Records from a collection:

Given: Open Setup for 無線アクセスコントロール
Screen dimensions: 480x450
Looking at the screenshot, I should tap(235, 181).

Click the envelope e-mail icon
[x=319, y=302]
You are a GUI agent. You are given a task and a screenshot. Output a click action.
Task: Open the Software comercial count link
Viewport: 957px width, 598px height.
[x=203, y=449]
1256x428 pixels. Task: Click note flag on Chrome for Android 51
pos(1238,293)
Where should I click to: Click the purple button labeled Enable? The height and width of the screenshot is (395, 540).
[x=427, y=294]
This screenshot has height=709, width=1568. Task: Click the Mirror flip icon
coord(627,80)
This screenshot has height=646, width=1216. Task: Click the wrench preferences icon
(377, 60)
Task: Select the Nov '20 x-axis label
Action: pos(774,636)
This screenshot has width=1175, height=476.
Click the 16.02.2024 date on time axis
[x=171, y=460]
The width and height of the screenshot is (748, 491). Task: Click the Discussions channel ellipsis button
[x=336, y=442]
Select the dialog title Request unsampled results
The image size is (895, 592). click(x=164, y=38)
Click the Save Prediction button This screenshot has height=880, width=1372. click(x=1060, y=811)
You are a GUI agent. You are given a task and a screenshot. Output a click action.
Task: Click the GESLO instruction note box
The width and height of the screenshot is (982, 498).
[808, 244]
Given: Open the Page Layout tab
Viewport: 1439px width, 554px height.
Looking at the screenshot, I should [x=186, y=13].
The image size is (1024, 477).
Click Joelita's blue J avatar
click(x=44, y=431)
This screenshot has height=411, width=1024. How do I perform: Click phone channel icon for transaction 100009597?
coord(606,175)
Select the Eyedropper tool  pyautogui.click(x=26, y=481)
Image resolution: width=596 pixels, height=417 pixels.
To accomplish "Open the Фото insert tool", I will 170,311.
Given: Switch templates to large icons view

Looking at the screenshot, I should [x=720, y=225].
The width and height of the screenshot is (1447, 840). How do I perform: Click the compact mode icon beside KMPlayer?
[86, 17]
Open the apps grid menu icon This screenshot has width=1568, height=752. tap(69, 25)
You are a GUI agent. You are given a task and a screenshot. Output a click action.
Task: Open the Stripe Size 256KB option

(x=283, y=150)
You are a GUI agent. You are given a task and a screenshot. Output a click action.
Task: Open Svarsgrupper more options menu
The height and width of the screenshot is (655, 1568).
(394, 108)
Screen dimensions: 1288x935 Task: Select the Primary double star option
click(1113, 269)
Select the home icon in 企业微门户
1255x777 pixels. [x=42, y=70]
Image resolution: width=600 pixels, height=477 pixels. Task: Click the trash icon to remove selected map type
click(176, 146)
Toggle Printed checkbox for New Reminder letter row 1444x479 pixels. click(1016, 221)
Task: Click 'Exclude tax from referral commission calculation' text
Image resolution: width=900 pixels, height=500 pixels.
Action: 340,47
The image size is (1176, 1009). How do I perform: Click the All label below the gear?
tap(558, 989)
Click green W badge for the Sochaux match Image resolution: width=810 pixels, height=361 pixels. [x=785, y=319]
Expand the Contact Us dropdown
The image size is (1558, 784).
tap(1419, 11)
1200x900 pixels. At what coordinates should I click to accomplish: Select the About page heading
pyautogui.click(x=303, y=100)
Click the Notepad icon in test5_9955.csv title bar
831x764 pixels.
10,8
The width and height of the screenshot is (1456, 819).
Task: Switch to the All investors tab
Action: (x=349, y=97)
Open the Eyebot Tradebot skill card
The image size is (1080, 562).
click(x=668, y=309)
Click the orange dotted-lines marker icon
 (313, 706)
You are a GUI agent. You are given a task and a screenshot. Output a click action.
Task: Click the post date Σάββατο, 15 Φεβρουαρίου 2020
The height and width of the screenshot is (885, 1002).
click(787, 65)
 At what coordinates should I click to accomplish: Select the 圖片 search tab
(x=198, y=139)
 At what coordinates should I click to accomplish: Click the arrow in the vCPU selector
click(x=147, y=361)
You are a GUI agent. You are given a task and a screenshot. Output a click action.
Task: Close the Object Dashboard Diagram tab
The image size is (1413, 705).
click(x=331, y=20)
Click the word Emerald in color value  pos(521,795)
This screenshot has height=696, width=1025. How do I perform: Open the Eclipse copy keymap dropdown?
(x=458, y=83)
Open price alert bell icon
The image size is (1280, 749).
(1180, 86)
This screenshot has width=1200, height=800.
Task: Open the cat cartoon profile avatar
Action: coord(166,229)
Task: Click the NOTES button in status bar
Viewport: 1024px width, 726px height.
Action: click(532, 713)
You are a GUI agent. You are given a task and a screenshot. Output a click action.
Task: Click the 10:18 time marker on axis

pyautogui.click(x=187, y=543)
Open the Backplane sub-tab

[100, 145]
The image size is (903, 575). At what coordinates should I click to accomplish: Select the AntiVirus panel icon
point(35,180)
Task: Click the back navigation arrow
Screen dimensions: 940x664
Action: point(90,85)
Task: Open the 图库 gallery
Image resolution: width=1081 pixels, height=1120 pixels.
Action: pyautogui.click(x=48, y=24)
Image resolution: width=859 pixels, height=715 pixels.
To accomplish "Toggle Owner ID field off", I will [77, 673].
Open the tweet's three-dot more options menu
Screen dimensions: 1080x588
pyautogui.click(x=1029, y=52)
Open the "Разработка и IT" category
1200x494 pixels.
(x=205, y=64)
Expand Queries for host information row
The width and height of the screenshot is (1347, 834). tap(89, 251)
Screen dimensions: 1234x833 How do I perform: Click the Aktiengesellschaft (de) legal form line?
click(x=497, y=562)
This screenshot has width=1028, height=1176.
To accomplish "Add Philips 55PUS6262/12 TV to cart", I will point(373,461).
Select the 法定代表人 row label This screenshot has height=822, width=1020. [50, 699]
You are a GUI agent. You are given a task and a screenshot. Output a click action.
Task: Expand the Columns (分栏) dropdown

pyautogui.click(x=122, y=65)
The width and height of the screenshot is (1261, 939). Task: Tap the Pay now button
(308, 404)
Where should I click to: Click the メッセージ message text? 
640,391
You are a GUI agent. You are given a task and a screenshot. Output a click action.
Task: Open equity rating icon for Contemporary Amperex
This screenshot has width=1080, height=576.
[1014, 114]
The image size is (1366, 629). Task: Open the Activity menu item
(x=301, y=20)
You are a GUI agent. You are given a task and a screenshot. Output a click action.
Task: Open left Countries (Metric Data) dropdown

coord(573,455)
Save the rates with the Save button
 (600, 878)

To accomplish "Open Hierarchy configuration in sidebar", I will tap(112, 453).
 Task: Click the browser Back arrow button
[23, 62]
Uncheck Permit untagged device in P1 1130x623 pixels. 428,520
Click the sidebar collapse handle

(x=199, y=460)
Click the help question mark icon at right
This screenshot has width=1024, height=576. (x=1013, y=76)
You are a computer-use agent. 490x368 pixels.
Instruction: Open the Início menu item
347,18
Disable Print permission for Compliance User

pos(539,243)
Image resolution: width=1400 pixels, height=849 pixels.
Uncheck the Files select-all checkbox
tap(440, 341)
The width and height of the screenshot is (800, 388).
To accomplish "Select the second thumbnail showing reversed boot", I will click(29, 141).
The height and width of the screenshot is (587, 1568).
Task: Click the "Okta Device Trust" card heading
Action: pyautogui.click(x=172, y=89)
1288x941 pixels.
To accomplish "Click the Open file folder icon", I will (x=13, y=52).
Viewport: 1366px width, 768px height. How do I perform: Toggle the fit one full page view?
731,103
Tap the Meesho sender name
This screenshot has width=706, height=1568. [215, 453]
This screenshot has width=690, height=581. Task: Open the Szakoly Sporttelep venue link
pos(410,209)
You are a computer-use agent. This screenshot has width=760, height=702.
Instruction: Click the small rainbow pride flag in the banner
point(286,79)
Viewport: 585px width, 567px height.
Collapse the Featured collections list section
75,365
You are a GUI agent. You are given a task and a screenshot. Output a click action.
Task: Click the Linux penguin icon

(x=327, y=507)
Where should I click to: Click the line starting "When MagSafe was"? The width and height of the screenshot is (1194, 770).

- [Exercise aim]:
Output the data exactly, from the first line through the line that holds "Task: Click the GESLO instruction note box", so that no later line appears.

- [Solved exercise]:
Given: Open Setup for 無線アクセスコントロール
Screen dimensions: 480x450
Looking at the screenshot, I should tap(235, 181).

Click the envelope e-mail icon
[x=319, y=302]
You are a GUI agent. You are given a task and a screenshot. Output a click action.
Task: Open the Software comercial count link
Viewport: 957px width, 598px height.
[x=203, y=449]
1256x428 pixels. Task: Click note flag on Chrome for Android 51
pos(1238,293)
Where should I click to: Click the purple button labeled Enable? The height and width of the screenshot is (395, 540).
[x=427, y=294]
This screenshot has height=709, width=1568. Task: Click the Mirror flip icon
coord(627,80)
This screenshot has height=646, width=1216. Task: Click the wrench preferences icon
(377, 60)
Task: Select the Nov '20 x-axis label
Action: pos(774,636)
This screenshot has width=1175, height=476.
Click the 16.02.2024 date on time axis
[x=171, y=460]
The width and height of the screenshot is (748, 491). Task: Click the Discussions channel ellipsis button
[x=336, y=442]
Select the dialog title Request unsampled results
The image size is (895, 592). click(x=164, y=38)
Click the Save Prediction button This screenshot has height=880, width=1372. click(x=1060, y=811)
You are a GUI agent. You are given a task and a screenshot. Output a click action.
Task: Click the GESLO instruction note box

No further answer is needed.